Zu viele solche nicht-üblichen Ideen darf man aber nicht liefern, sonst fährt die "Überraschungsaufmerksamkeit" des Zuhörers (oder Mitspielers) gegen die Wand, weil man sich zu viele "möglicherweise interessante Dinge" merken muss. Deshalb sollte man Ideen, die einem nicht als was Spezielles wert sind, doch durch "selbstverständliche Ideen" ersetzen ...
... dazu muss man dann aber wissen (intuitiv und evtl. rational), was die "selbstverständliche Ideen" sind und was als "außergewöhnlich" (manche sagen: "falsch", aber das ist ein Blödsinn) zählt.
Zwei "Handwerksregeln", die ich mir aus den Fingern sauge:
A. Nicht selbstverständlich sind akkordfremde Töne, wenn sie nicht Vorhalte sind.
B. Nicht selbstverständlich sind gleichzeitige Vorkommen verschiedener Alterierungen desselben Tons.
Für A. muss man wissen, was "akkordfremd" ist. Das hängt wieder ab, welche "Akkordsprache" der Musikstil und evtl. auch das Stück "spricht". In der U-Musik kann man, finde ich, wenn es sonst keinen Hinweis auf andere Verhältnisse gibt(!), davon ausgehen, dass 9-Akkorde noch selbstverständlich sind, also 4 Terzen über dem Grundton geschichtet (3, 5, 7 9); außerdem ist eine 6 statt einer 7 "selbstverständlich".
Schauen wir uns Deine Melodie an:
- T.1 (Am F): Alles selbstverständlich.
- T.2 (D E): Das Melodie-A über dem E-Dur ist 11 - etwas zu weit weg für selbstverständlich; außerdem war das A jeweils die Stufe 1, 3 und 5 in den Akkorden davor (Am, F, D) und ist daher ein "Standardton" - "Umverwendung" zum relativ fernen 11 "schockt". Deshalb klingt das A zu E-Dur "falsch". Tatsächlich kommt diese "Idee" in T.6 aber wieder ... und damit hat sie das Zeug zum "Hey - ich will das so!!".
-- Wenn's Dir das wert ist, müsste man die Idee "klarer einführen" - nicht einfach durch eine Bindung "in die 11 reinlaufen", sondern schon neu anspielen, evtl. auf einem späteren Schlag. Und die analoge Idee in T.4 sollte dann vielleicht auch betont werden, nämlich das C, das zuerst 7 des D7 ist, könnte durch Aushalten zu einem 13 des E werden.

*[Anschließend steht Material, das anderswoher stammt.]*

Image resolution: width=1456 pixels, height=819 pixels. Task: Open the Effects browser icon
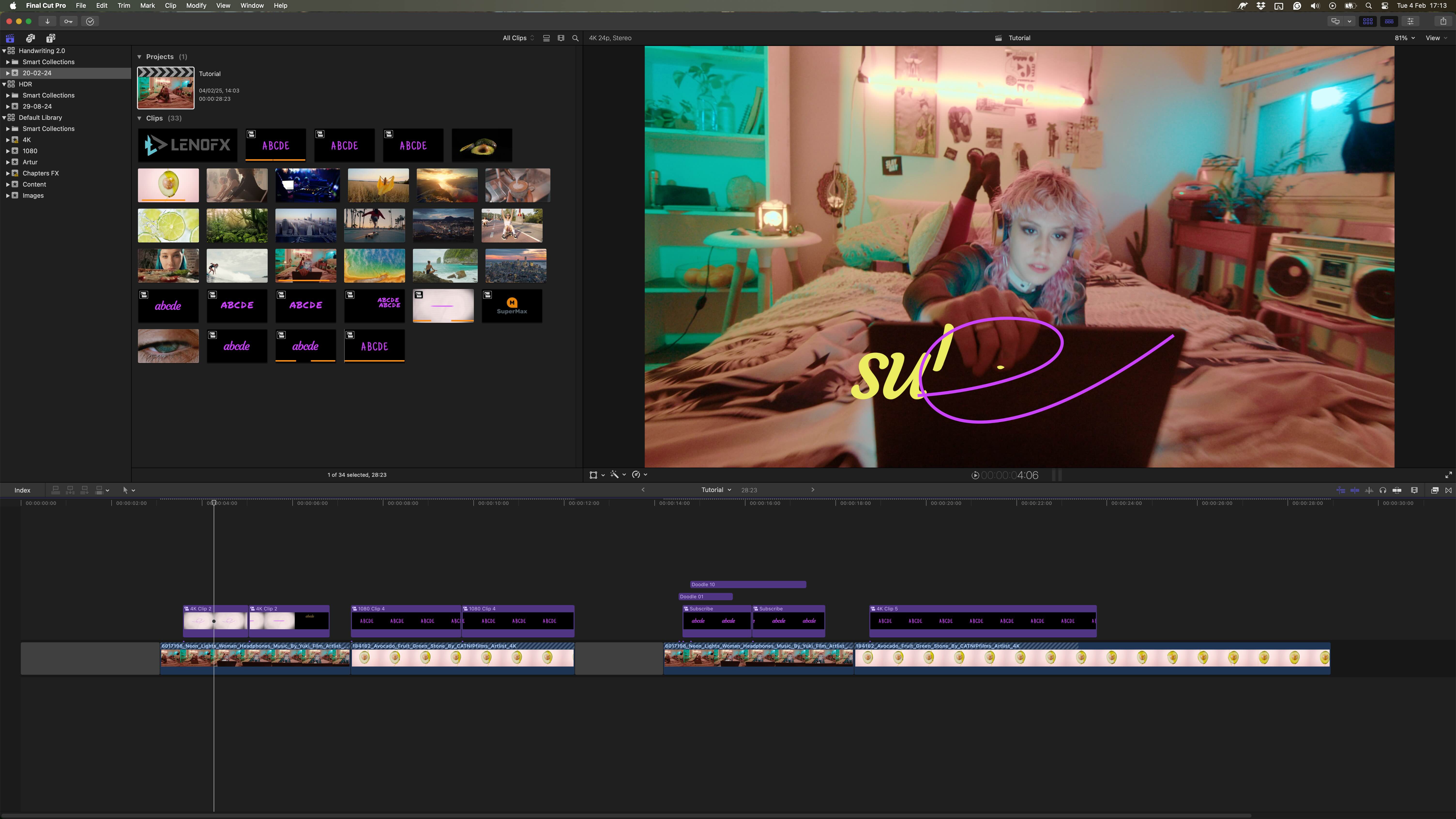click(x=1434, y=490)
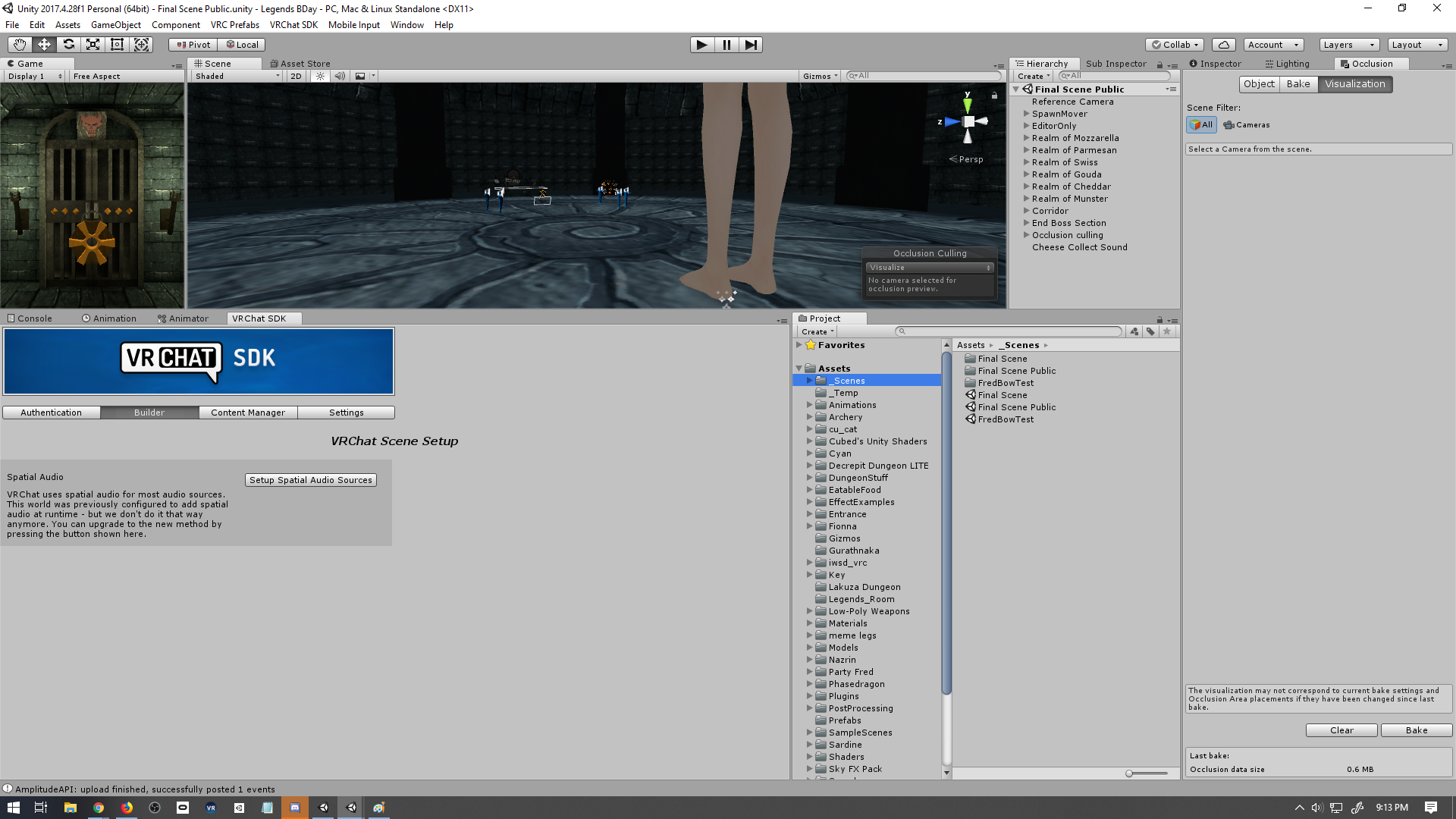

-- Wenn Dir diese Idee "A als 11 von E-Dur" aber
nicht wichtig ist, dann gehört sie raus: Am einfachsten, indem das A nur eine halbe Note lang ist, dann eine Pause.
- T.3 (Am F) Alles "selbstverständlich" (Vorhalt D zu C ist die einzige ein wenig spannende Idee).
- T.4. (D E) Alles "selbstverständlich".
- T.5 und weitere (Am F ...): Das G in der Melodie wird "penetrant" und "stellt sich gegen den E(7) mit seinem Gis" = nicht selbstverständliche Idee! Das G kommt nun so systematisch wiederholt vor, dass dies eine Eigenheit des Stücks wird - allerdings: Gegen Handwerksregel B. wird
nicht verstoßen - G+Gis kommen
nicht zugleich ... bis T.12
! - dort passiert der "Clash" ... "schleichend" über eine Überbindung; ohne guten Grund; ohne erklärende Wiederholung, ohne "ich will das"-Klärung treffen sich plötzlich G und Gis! = daher "klingt es falsch". Das sollte nicht sein = entweder
- dort den Clash rausnehmen (Pause? Melodie ändern zu H, C, sonst was);
- oder (viel Arbeit, vermutlich - und wieso??), die Idee "durchziehen", "klarstellen", "wichtig machen".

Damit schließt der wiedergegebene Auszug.